## DESCRIPTION OF THE TASK
Quote the part of the Advent meditation that opens with the words containing "And I am waiting for the stirring" and closes with "of the Light.", copying it word for word.

(Here in the little town on the bay at the edge of the big water the Rector of all Lewes decided it was my turn to preach on Advent 4. Well, thing is what the good people got by way of a meditation. If it serves you well, wonderful. If not, there is always the trash button. May your Advent time find you filled with wonder in the waiting. )
To God alone be glory: Amen.
This is a little meditation filled with “I” language.
The “I” is me, but maybe too it is You.
This song is yours, perhaps, even if I sing it:
Here it is:
I am waiting.
Not so much for the perfect present, either one I get or one I give.
I am waiting, but not for Santa, not for the baby to be put in the crib, not even for the Mother mild to smile at me, not even for Jesus to return.
I am waiting , I am always waiting, for confirmation that Life and Love and Justice are real. I believe they are, but where’s the confirmation?
And I am waiting for the daily visitation of Almighty God, not in thunder and lightening (which would scare me to death) but in a still small voice, preparing me, as the collect today says, to be a fit place for the presence of Jesus Christ the Lord. (Some days that waiting seems confirmed, others, well, less so.)
And I am waiting for the stirring up of great power, the power of the Lord, whose stirring will be so great as to even get me into gear, and get me moving, so that I am delivered from being a lump and made alive again. Oh, I am ready and waiting.
And I am waiting for new cloths, the armor, that will make me, in this present time, a Child of the Light.
And I am waiting for Johnny and Sally and all the other men and women in our armed forces to come marching home again hurrah, hurrah, and for war to become an oddity of history’s distant past,
And I am waiting to be, well, pregnant with hope, and good luck with that – I’m not a woman and I don’t play one on TV. But with God, anything is possible, even being like Mary, overshadowed by the power of the Most High. Maybe I too can be pregnant with hope and give birth to some new way of being in the world. Hey, with God…it is all possible.
I am waiting, I am perpetually waiting, along with Lawrence Ferlingehetti and good ol Allen Ginsberg and wacky Jack Kerouac, for the truth to sink in that nothing matters except perpetual wonder.
And I am waiting for that wonder to strike home, so that I too can follow the star to the place where The Lord God gets a body, and the body gets a life, and the life is that of God with us, and the new age is ushered in,
And I am perpetually waiting and wanting to do those things that befit the belief that God has become as one of us so that we can become one with Him.
I am waiting.
And while I am waiting, and while you are waiting, let’s not flinch from what we are waiting for:
Christmas is a wonder only so long as we understand that Christmas is about waiting, wanting and finding Jesus as Lord. I mean Jesus as God with us.

## GIVEN MATERIAL
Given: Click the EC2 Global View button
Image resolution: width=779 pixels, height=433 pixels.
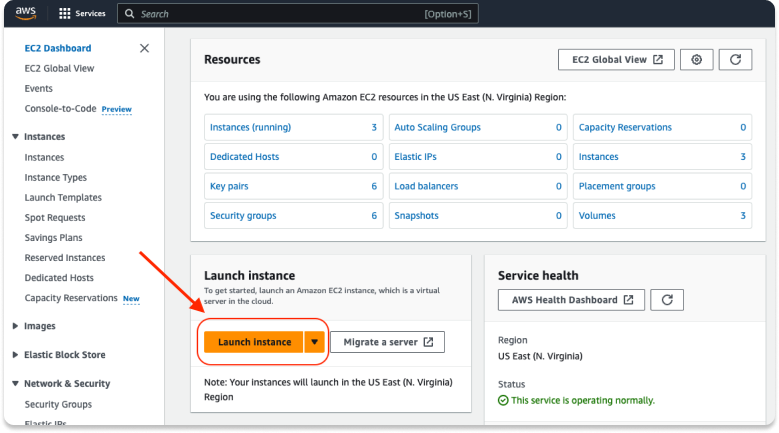Looking at the screenshot, I should pos(616,60).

## EXERCISE ANSWER
And I am waiting for the stirring up of great power, the power of the Lord, whose stirring will be so great as to even get me into gear, and get me moving, so that I am delivered from being a lump and made alive again. Oh, I am ready and waiting.
And I am waiting for new cloths, the armor, that will make me, in this present time, a Child of the Light.